* [Text for analysis]:
>>>
That sort of moment can't last though, and thirty seconds into the break they returned to the business of making sports television. A woman's voice piped in, perky, assertive: "Okay guys, where are we, where am I looking?" Camera shots swerved, perspective jumped from one side of the small stadium to the other. "I'm by the dugout, just to my right of the dugout. Right here, I'm waving. Right here." (Again the camera's POV reminded me of a mech-droid searching for biological life forms to snuff out.) Finally it found her, a sorority-type blond in a Pittsburgh Pirates polo, microphone in her hand. "Will the shot be on me or on the game?" she asked. I could only hear her side of the conversation. "On me? Okay, bottom of the second, two outs," she reminded herself. And then, before I had time to process the transition, to decompress from this strange world of behind-the-scenes maneuvering, all returned to the way it was two minutes ago -- only moments removed from the peaceful sound of not much going on. The blond peppered a young catcher with scripted questions and threw it back up to the boys in the booth, each of them impervious once again. I felt like I was watching The Truman Show when the wheels of his phony universe churn into motion at his approach. But in a good way.
<<<
* [Dataset excerpts]:
>>>
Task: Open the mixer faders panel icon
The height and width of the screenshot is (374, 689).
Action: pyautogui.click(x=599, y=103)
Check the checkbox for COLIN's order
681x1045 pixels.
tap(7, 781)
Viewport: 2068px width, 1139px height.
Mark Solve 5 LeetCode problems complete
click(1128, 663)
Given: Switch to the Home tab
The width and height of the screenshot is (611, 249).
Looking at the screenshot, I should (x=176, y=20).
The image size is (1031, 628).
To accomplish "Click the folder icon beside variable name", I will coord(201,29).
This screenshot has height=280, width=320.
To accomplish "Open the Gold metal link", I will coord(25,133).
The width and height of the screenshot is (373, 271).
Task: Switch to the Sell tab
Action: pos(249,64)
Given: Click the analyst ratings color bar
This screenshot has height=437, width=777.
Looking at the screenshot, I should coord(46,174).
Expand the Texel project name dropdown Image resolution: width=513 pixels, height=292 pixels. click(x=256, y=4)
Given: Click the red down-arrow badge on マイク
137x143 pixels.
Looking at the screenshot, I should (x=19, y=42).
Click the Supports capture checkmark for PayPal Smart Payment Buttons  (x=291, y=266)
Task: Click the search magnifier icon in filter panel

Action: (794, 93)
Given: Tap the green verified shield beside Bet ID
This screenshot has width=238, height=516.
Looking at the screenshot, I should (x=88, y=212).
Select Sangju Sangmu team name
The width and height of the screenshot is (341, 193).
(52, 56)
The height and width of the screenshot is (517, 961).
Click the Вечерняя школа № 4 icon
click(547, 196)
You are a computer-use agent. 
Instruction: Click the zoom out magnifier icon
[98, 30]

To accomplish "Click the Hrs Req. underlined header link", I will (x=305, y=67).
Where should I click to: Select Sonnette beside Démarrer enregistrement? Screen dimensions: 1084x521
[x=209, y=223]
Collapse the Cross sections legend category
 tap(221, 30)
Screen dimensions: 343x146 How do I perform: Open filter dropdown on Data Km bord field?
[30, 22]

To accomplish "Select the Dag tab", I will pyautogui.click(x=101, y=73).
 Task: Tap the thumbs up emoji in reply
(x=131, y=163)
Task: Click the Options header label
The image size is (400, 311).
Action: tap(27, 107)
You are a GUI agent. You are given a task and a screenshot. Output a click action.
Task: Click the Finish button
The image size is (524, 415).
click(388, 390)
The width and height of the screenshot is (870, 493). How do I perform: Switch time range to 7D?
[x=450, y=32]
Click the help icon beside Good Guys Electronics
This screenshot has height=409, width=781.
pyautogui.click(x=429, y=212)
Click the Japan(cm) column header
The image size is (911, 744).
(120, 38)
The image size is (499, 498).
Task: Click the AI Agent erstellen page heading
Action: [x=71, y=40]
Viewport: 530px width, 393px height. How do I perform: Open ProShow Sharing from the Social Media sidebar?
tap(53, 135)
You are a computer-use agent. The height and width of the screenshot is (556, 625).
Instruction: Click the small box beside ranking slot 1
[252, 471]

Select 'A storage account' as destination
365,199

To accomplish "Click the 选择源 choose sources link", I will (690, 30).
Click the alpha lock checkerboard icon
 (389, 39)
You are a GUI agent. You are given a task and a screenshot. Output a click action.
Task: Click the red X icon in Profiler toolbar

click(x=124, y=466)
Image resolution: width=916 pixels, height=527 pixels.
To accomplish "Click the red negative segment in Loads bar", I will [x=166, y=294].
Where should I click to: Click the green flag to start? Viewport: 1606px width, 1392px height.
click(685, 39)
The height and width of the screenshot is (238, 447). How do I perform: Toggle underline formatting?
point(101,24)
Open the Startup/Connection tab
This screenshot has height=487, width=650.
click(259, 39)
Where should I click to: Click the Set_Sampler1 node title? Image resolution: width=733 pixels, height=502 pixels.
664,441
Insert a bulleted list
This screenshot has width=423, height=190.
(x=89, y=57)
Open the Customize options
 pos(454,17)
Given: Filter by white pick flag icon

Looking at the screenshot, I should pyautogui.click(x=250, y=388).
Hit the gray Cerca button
<<<
* [Required action 1]: In the passage about the baseball broadcast, what was the blond woman by the dugout wearing?
* [Required action 2]: Continue the passage about the baseball broadcast, picking up right after its final sentence.

* [Written reply 1]: A Pittsburgh Pirates polo.

* [Written reply 2]:
I like spring training and watching spring training games online for the same reason. In each case, the sheetrock is stripped from pro baseball's walls, exposing the beams. Spring is when all of an organization's prospects and has-beens come together: the guys who'll play six days a week come April; young, unproven outsiders who will spend the rest of the year toiling in railroad towns; Tommy John survivors working around batters and failing to get outs for the final time. Spring training games are complicated. Managers have to shuffle what seems like hundreds of guys in and out of the lineup, judging talent without getting too excited over nothing. And at the end of a spring training season, I'm always surprised at how complicated it must be to run a baseball organization, negotiating the past, the present, and the future all at one time.
Onscreen (the smallest of screens, really), the broadcasters and engineers too shake off their own rust, and I get to see, for the only time without visiting the ballpark, the underpinnings of the craft of baseball media. Cameras have to pan around to find their close range correspondent in a sea of fans. And broadcasters, minor celebrities though they may be, want to get their paws on some of that kettle corn. They can smell it from all the way up here.